## Task goal
Each line from the one holding "Screen dimensions: 1482x834" to the last line below must be restated word for word, and no picture may be included.

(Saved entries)
= = =
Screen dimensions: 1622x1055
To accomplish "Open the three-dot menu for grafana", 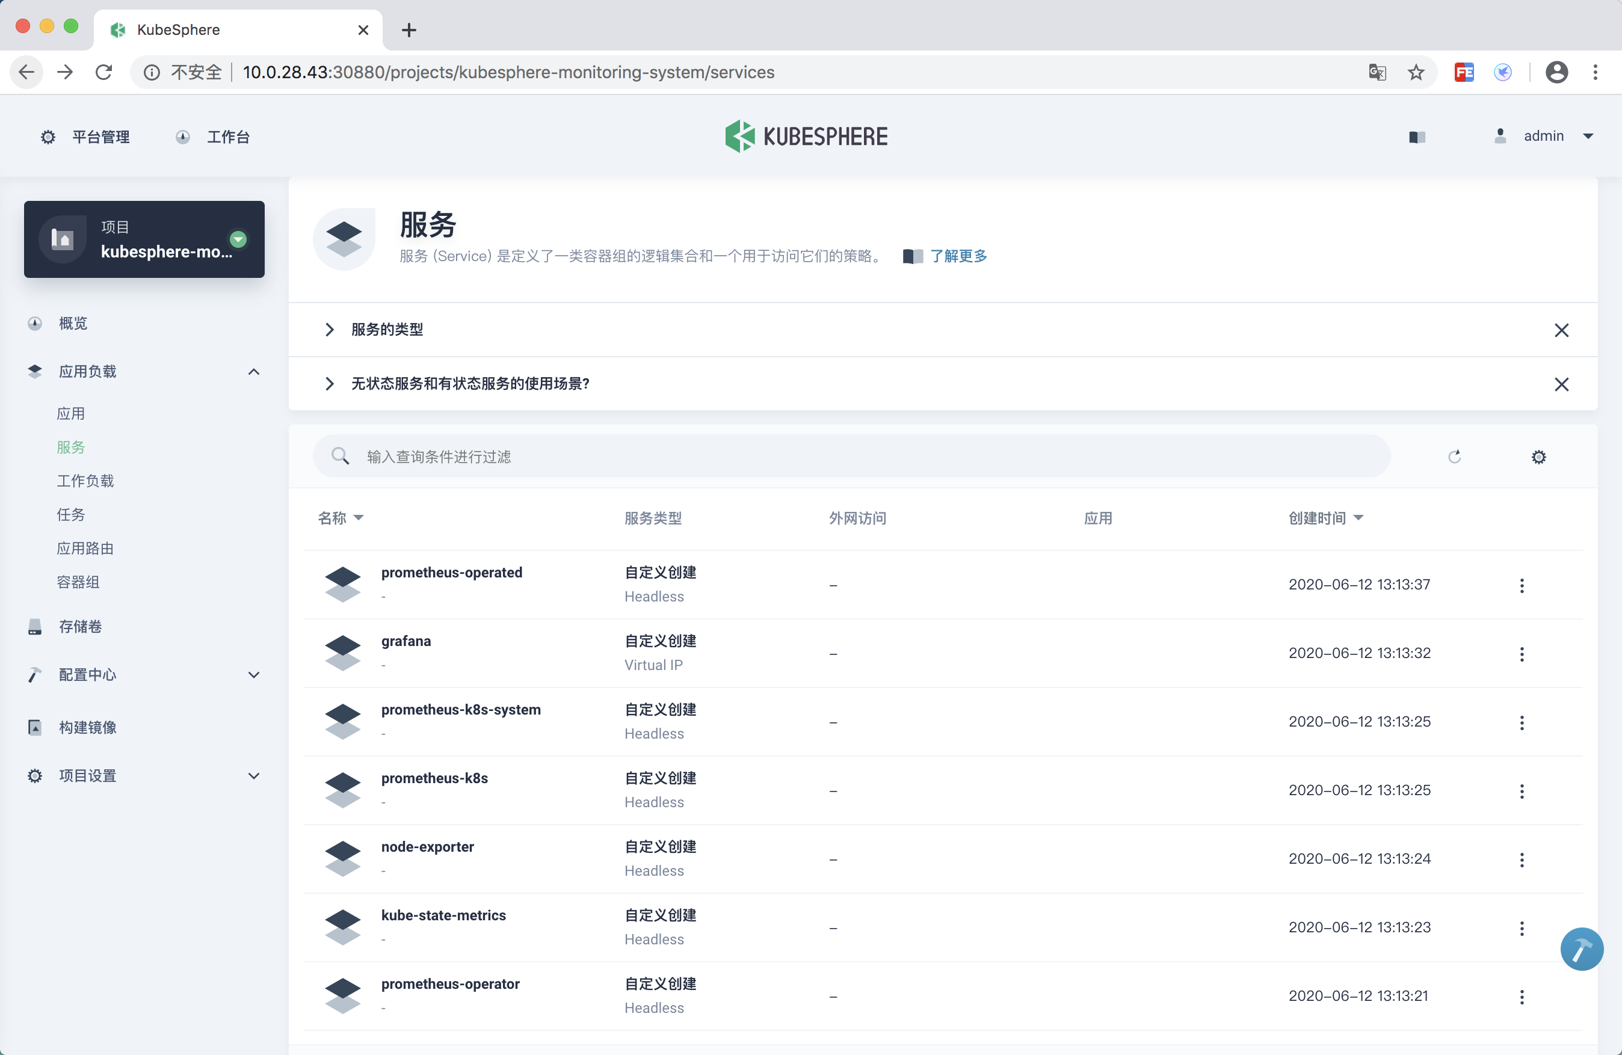I will (x=1521, y=654).
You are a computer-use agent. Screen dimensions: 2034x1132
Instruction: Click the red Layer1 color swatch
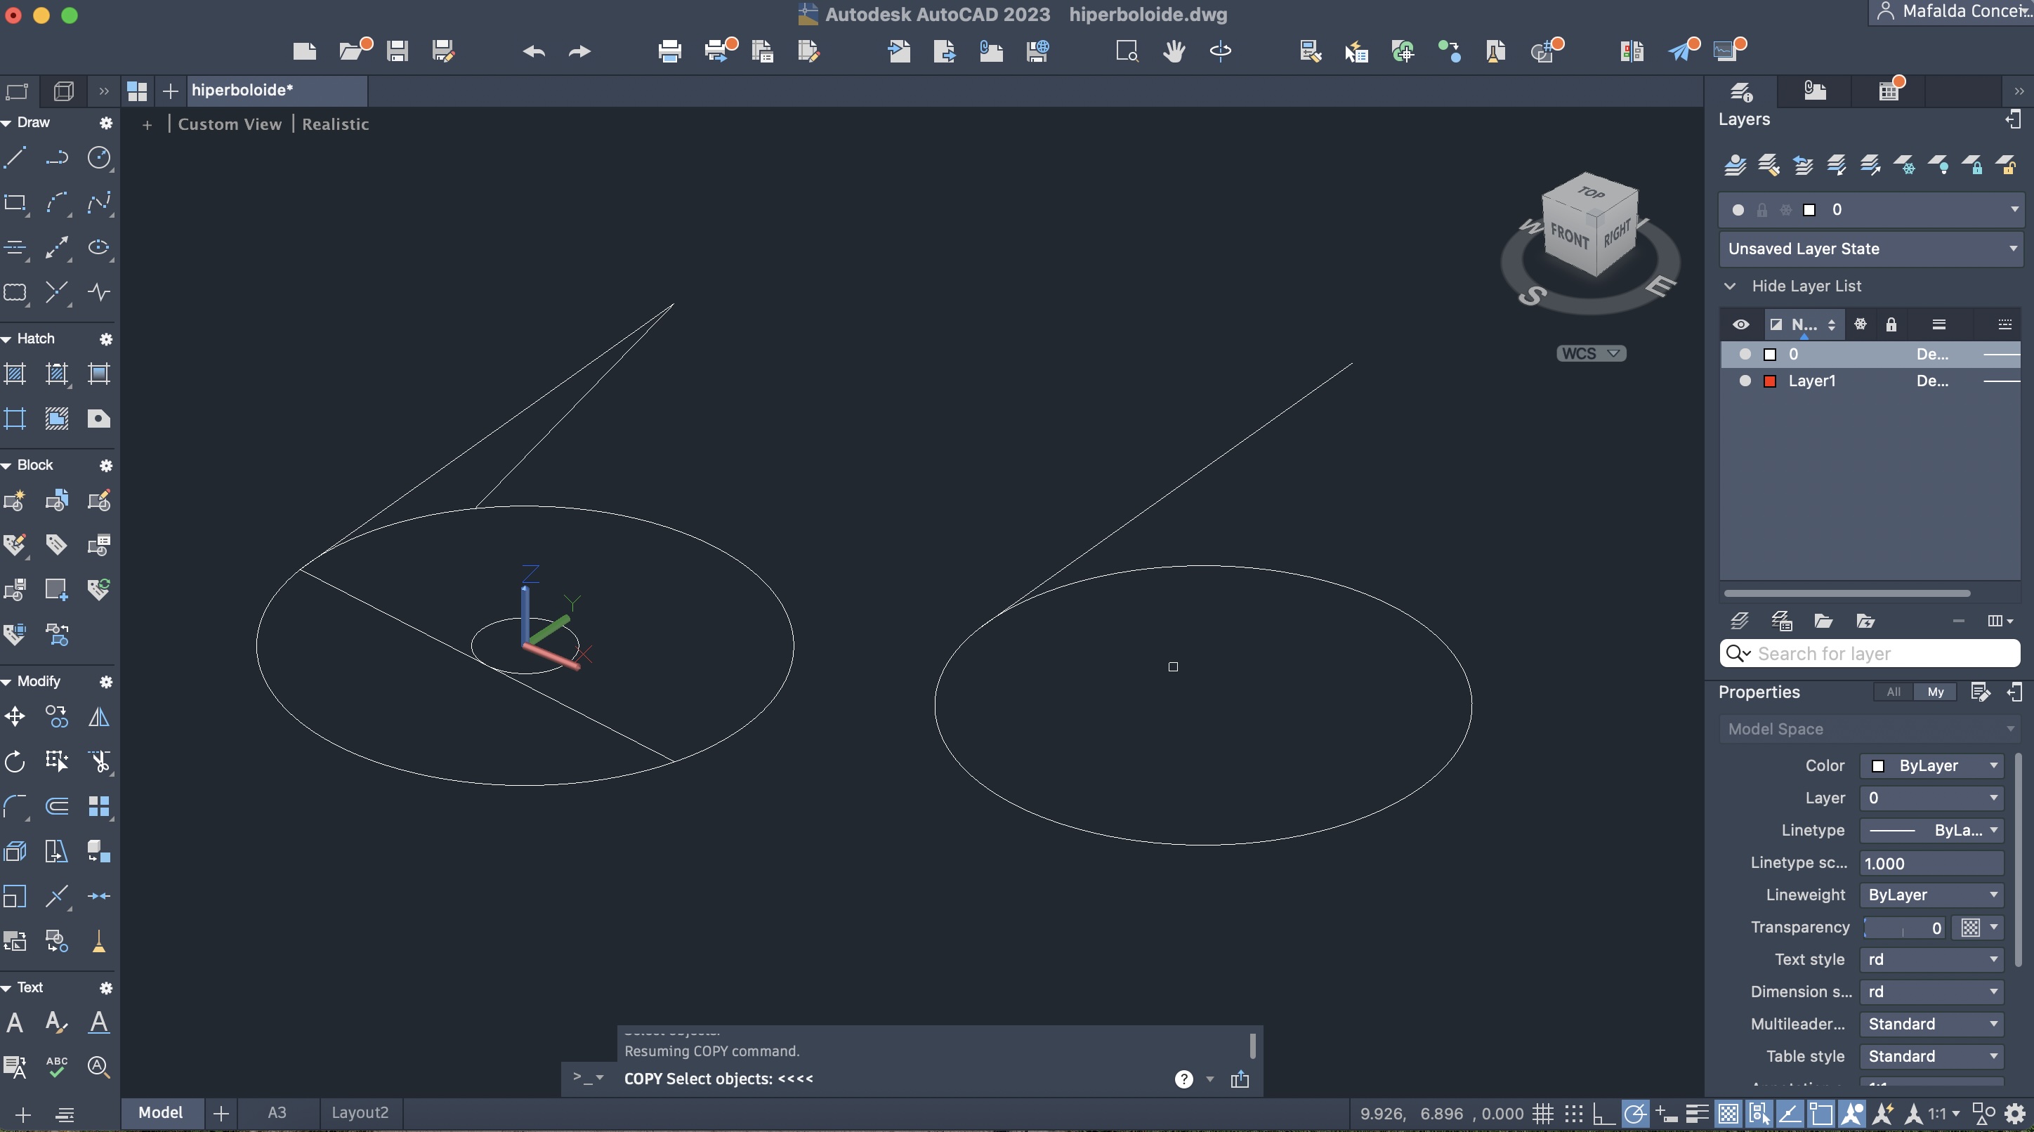point(1770,380)
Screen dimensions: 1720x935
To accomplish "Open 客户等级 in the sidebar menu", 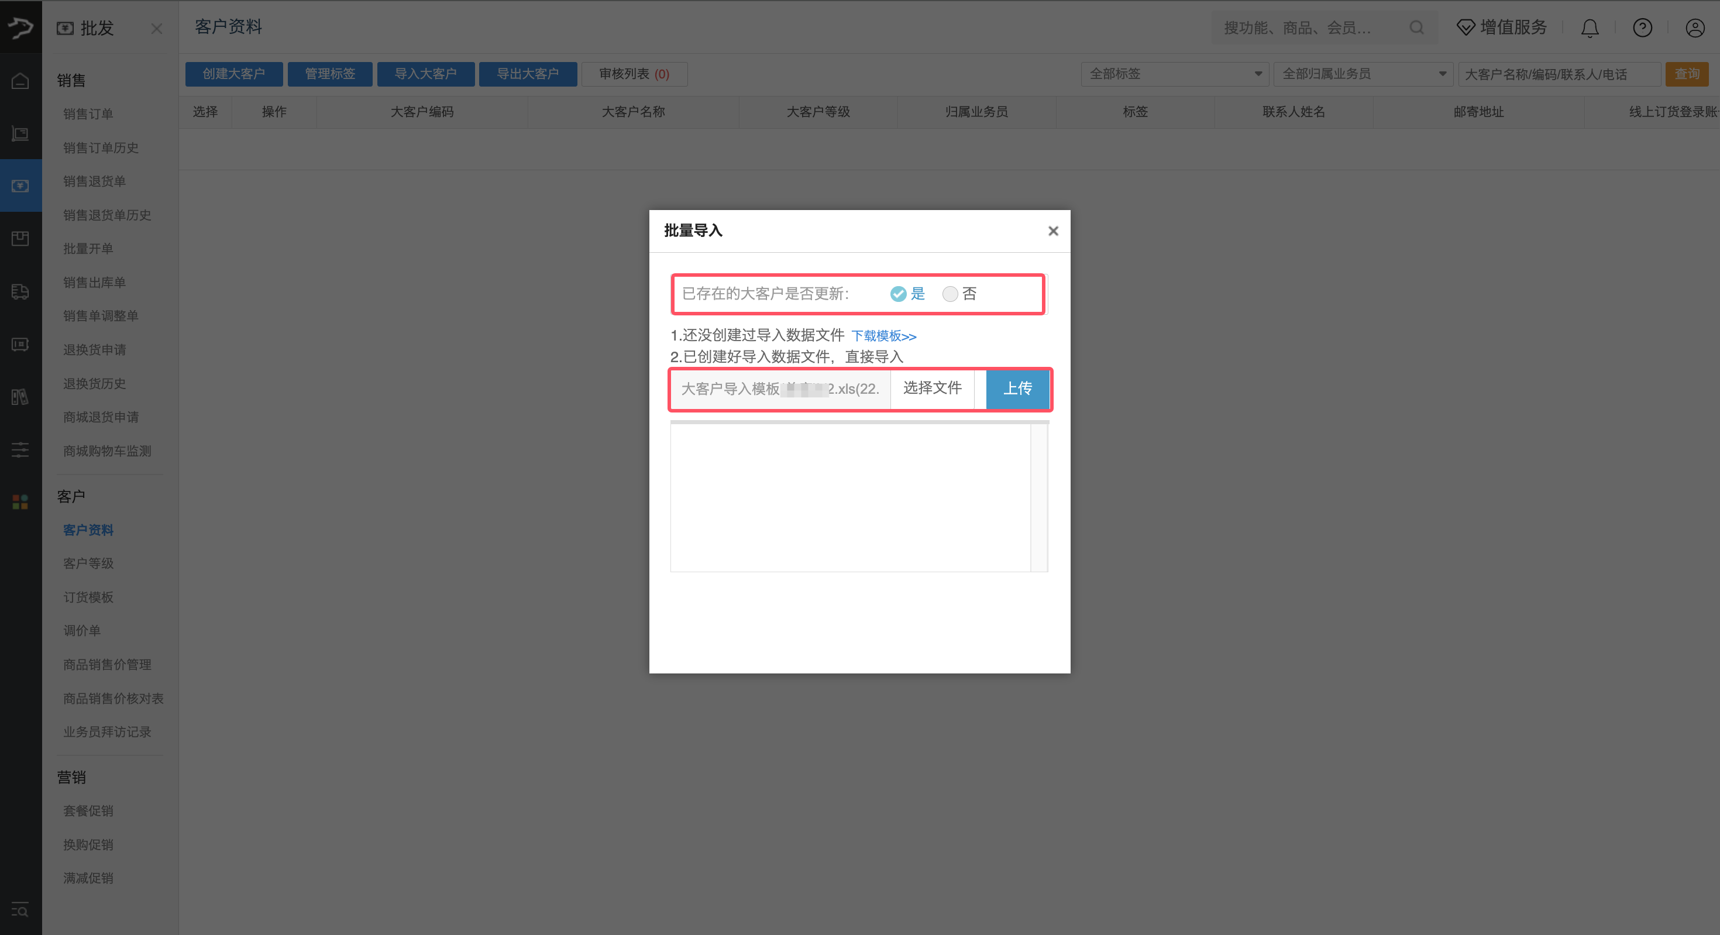I will tap(88, 563).
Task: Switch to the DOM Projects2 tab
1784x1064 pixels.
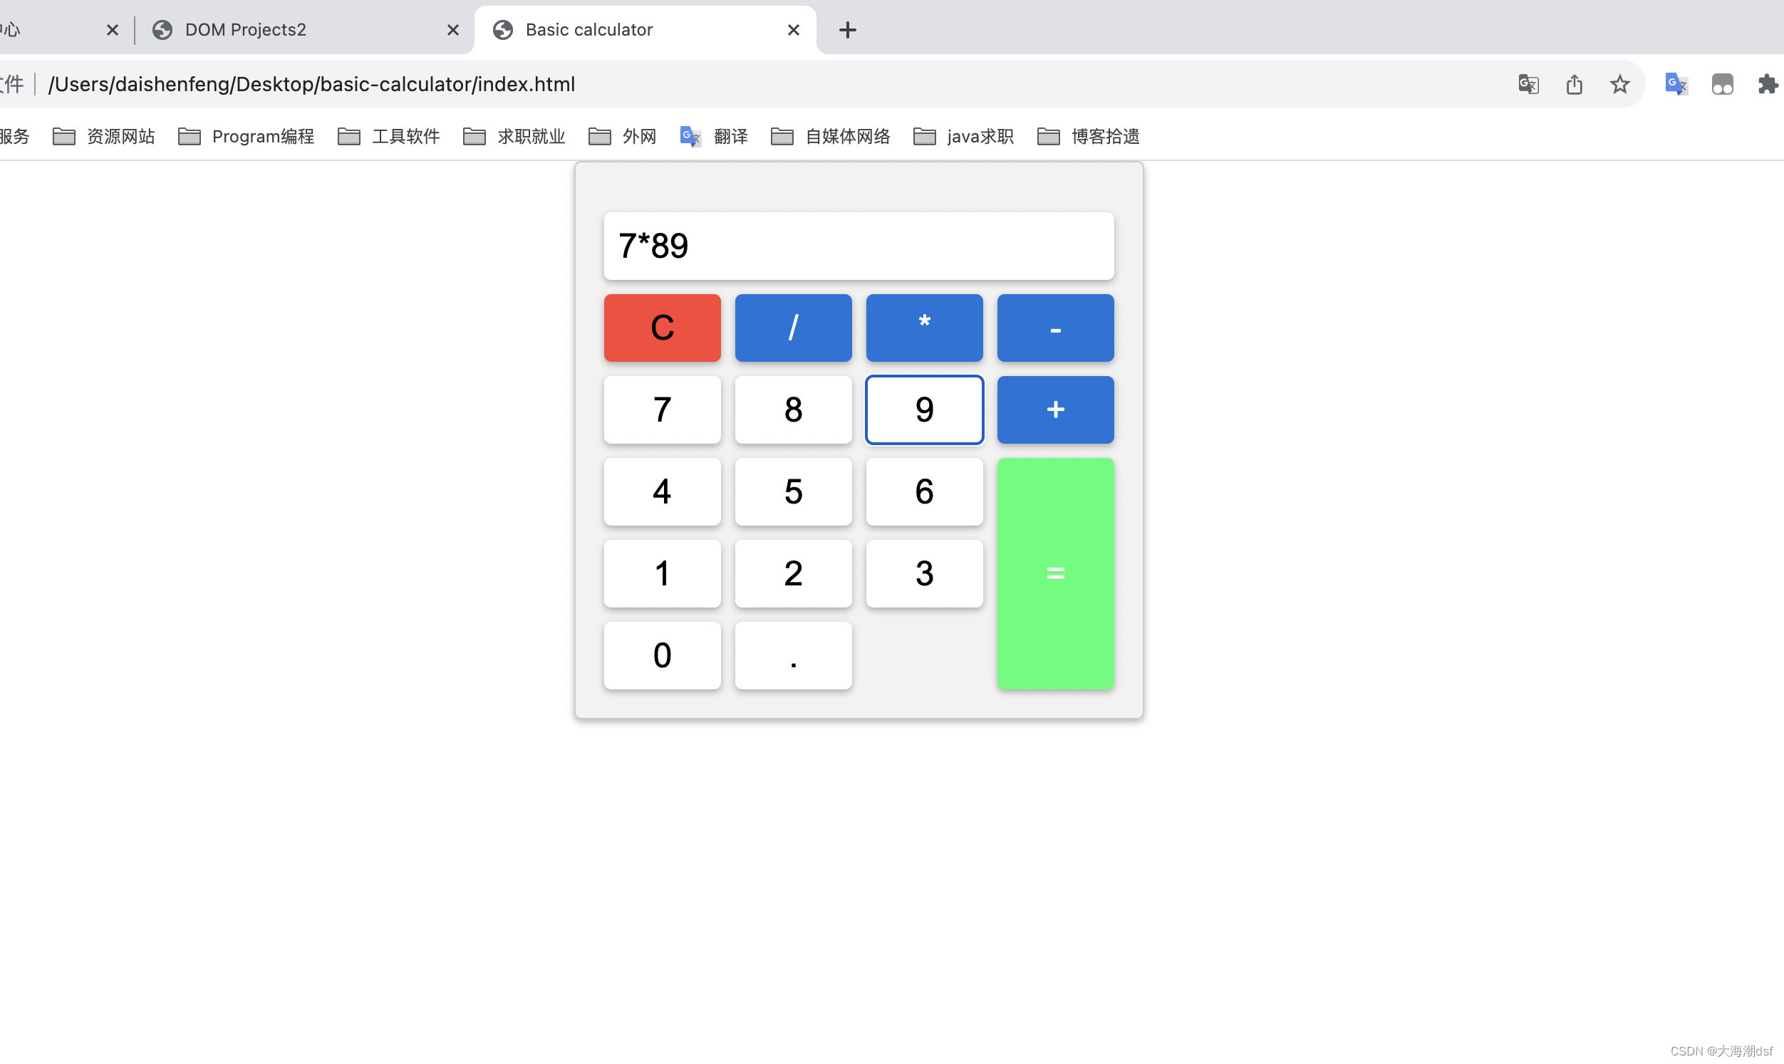Action: [x=245, y=30]
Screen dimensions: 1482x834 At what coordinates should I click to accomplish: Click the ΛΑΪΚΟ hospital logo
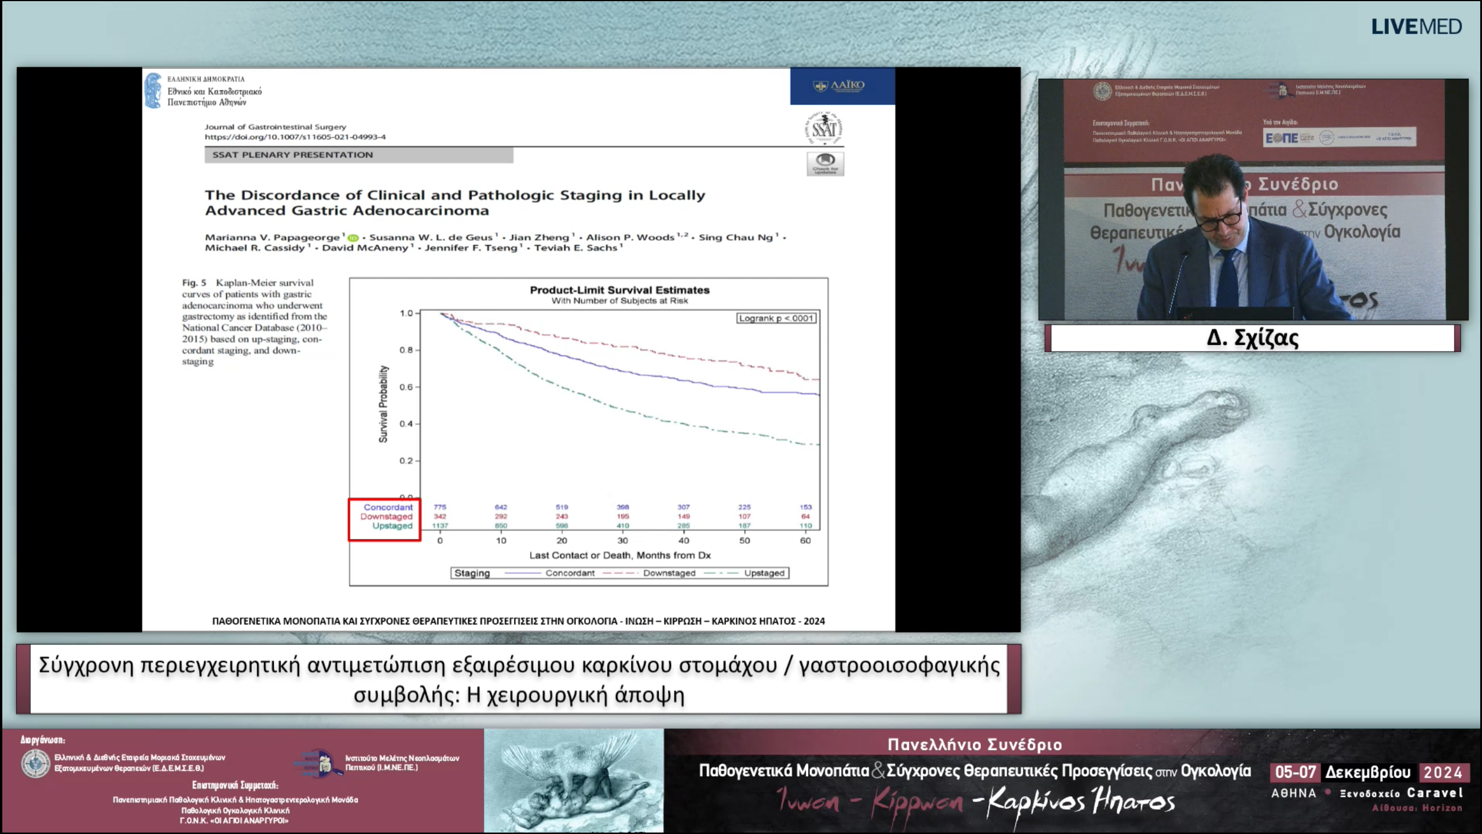point(839,86)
= = =
## Answer to the problem
Screen dimensions: 1482x834 At what coordinates should I click to accomplish: Click the ΛΑΪΚΟ hospital logo
point(839,86)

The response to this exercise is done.